WHAT THE TASK REQUIRES
In the records that follow, count the lines where the string "agent" appears, and give the count with nothing added.

Saved entries
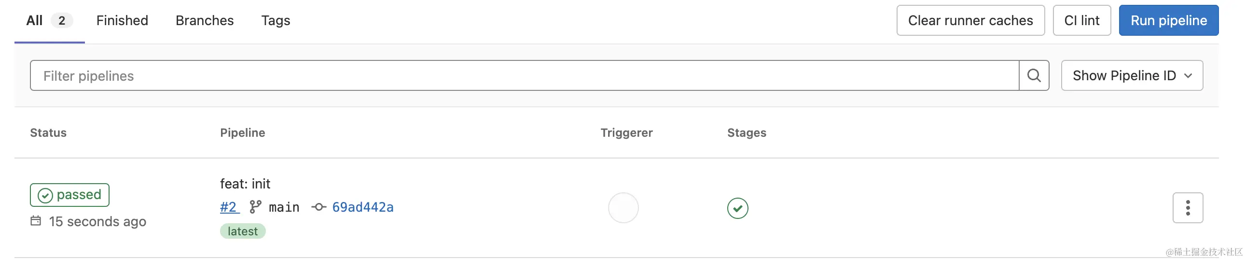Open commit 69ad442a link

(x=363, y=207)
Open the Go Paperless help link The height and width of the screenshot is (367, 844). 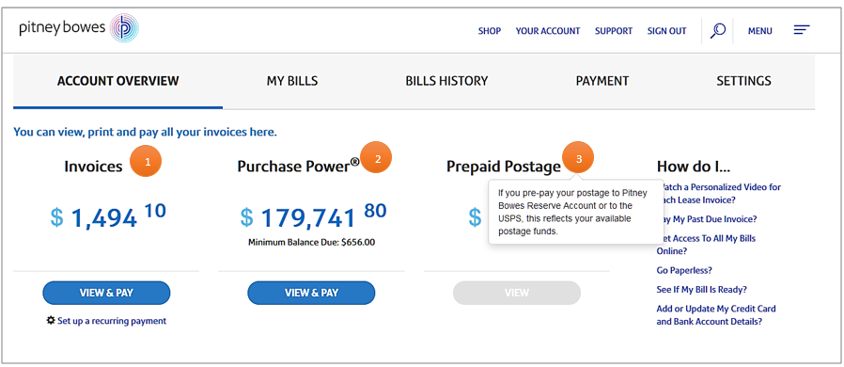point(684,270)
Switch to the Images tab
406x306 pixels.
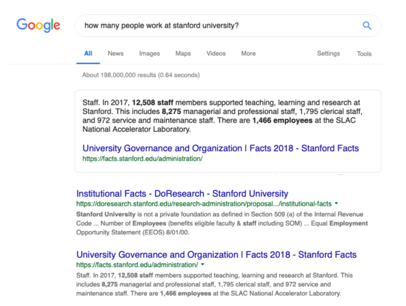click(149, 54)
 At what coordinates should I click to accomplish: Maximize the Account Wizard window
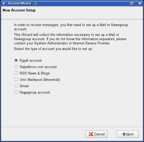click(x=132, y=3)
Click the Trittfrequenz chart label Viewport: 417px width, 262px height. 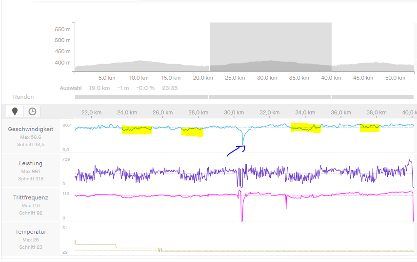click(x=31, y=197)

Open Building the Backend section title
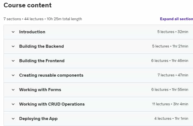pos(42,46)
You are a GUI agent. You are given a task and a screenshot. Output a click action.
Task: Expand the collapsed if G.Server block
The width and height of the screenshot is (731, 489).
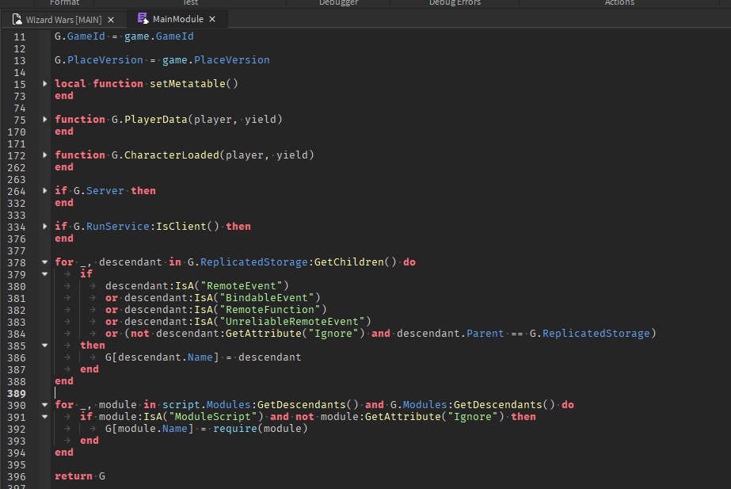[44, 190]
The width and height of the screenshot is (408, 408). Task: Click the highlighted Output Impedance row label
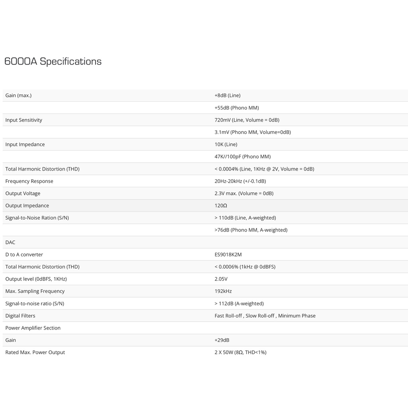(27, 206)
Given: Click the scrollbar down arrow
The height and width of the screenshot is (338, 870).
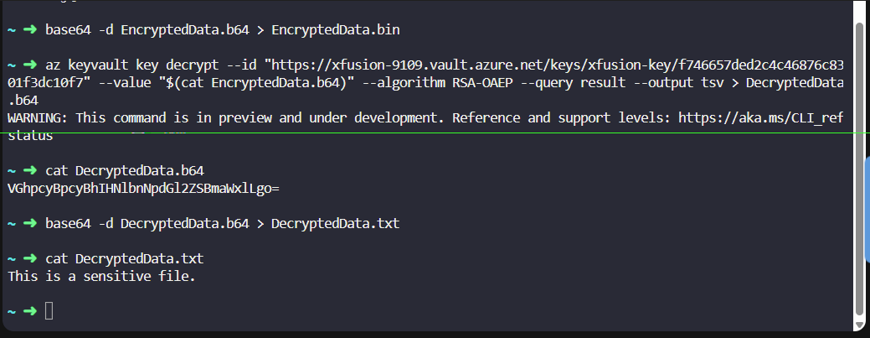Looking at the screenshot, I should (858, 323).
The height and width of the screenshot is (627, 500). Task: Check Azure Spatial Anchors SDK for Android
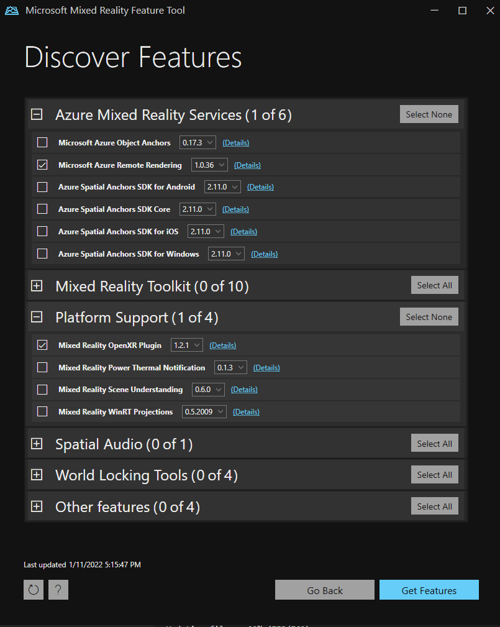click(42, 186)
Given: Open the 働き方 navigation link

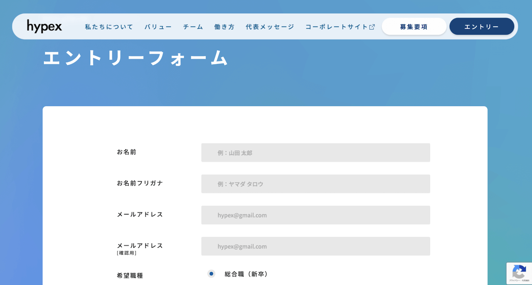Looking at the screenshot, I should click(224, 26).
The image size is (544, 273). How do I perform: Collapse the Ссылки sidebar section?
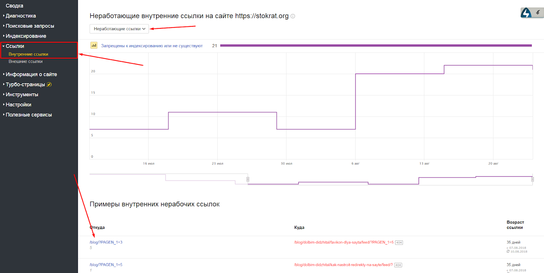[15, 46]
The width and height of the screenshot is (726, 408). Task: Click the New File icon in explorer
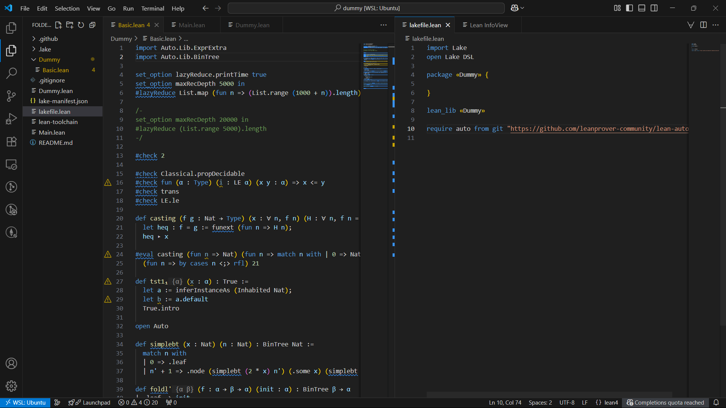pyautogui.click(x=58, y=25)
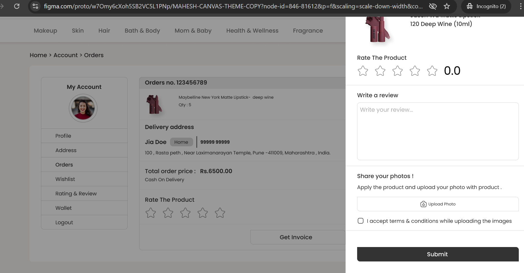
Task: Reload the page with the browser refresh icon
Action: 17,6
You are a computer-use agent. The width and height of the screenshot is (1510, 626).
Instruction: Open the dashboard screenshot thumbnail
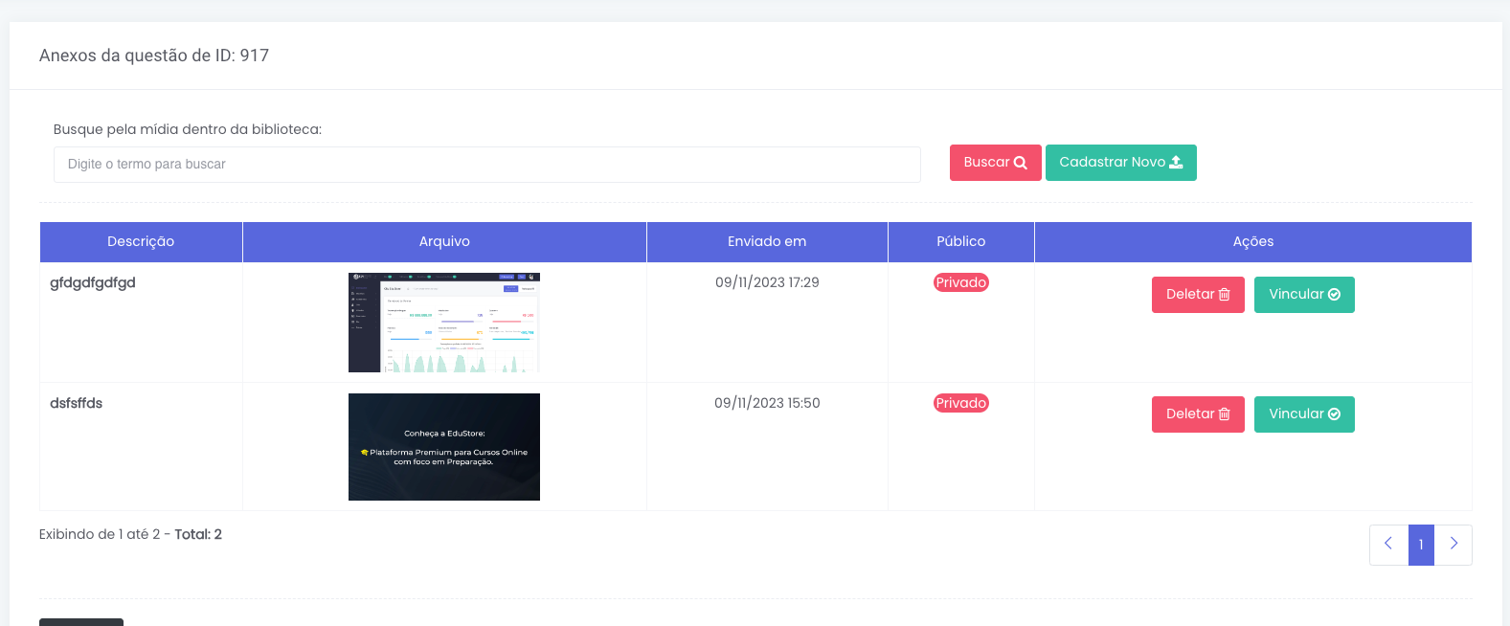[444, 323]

SOLUTION TO THIS EXERCISE
2